Sex, Age, Race Affected SCC Risk Among Melanoma Patients

“Approximately 12% of patients with melanoma developed subsequent squamous cell carcinoma, and the occurrence was more common among men, whites, older patients and those with a history of nonmelanoma skin cancer, according to recent study results.

“Researchers studied 6,378 Kaiser Permanente Northern California (KPNC) members (mean age, 60.9 years; 56.6% men) who received a melanoma diagnosis between 2000 and 2005. The patients were followed through 2009, with 1,462 meeting criteria for squamous cell carcinoma (SCC) pathology review. There were 766 patients with defined SCC (69.7% men).”


Combo Chemotherapy Bests Single Drug Against Melanoma

Two chemotherapy drugs may be better than one against melanoma, according to results from an ongoing clinical trial that were presented at the 2013 meeting of the  International Society for Melanoma Research. The drugs were dacarbazine, which is U.S. Food and Drug Administration (FDA)-approved for melanoma, and paclitaxel, which is FDA-approved for breast, lung, and pancreatic cancers.

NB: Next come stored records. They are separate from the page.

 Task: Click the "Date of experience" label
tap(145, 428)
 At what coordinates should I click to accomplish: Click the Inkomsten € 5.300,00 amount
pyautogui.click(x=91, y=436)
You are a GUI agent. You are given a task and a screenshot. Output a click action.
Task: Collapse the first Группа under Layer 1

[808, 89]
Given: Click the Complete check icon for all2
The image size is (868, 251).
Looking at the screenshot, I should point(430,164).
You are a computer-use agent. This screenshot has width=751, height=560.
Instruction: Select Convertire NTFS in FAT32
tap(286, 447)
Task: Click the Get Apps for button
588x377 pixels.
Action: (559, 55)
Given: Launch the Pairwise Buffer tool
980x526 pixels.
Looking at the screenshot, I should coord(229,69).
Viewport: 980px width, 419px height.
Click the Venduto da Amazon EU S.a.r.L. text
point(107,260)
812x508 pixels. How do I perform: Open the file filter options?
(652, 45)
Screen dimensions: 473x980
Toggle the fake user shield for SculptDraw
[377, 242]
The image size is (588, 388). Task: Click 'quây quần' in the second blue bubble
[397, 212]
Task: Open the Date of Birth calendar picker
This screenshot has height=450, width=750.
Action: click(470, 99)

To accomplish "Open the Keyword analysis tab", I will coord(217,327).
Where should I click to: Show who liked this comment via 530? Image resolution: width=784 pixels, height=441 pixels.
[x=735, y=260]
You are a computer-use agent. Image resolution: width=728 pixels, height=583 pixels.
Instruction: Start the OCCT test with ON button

In a phase III trial of 529 melanoma patients, the drug combination kept tumors from growing two times longer than dacarbazine alone (4.8 vs 2.5 months, respectively). The subgroups that did best included men and people with melanomas that had spread to the liver or brain. This is particularly encouraging for the latter group because they have the worst prognosis.


Reducing the Risk of Melanoma in Young Men

Young men are 55% more likely to die of melanoma than young women, according to a recent study that followed more than 25,000 white adolescents and young adults with melanoma. About 95% of skin melanomas occur in non-Hispanic whites. The disparity between the sexes held across melanomas matched for thickness, suggesting a biological basis. But even so, young men can reduce their risk with sun protection and skin checks. Another large study suggested that using sunscreen regularly could cut the incidence of melanoma by half. In addition, men are less likely to get skin checks and young adults are less likely to go to doctors, period. Dermatologists recommend professional skin exams for people with changing moles or ‘ugly duckling’ moles, which don’t match the others. Ugly duckling moles tend to grow up, can be small and uniform in color, and may bleed.


Melanoma Hits Men Harder Than Women at Young Ages, Too

Older men are less likely to survive melanoma than women; new research shows that the same holds for younger men. Melanoma is the third most common cancer in adolescents and young adults. The researchers followed 26,000 white individuals aged 15 to 39 years who had skin melanomas. About 7 years after diagnosis, men were 55% more likely to die than women of same ages and melanoma thicknesses. Moreover, even though melanomas less than 1 mm thick are linked to lower risk, men with these thin melanomas were twice as likely to die as women of the same age. The researchers call for more outreach to alert young men to their heightened risk of melanoma and for more research to find out why.


Lung cancer mortality in European men: Trends and predictions

Lung cancer mortality in men from the European Union (EU) peaked in the late 1980s at an age-standardised (world standard population) rate over 53/100,000 and declined subsequently to reach 44/100,000 in the early 2000s. To provide a comprehensive picture of recent trends in male lung cancer mortality in Europe, we analyzed available data from the World Health Organization up to 2009 and predicted future rates to 2015.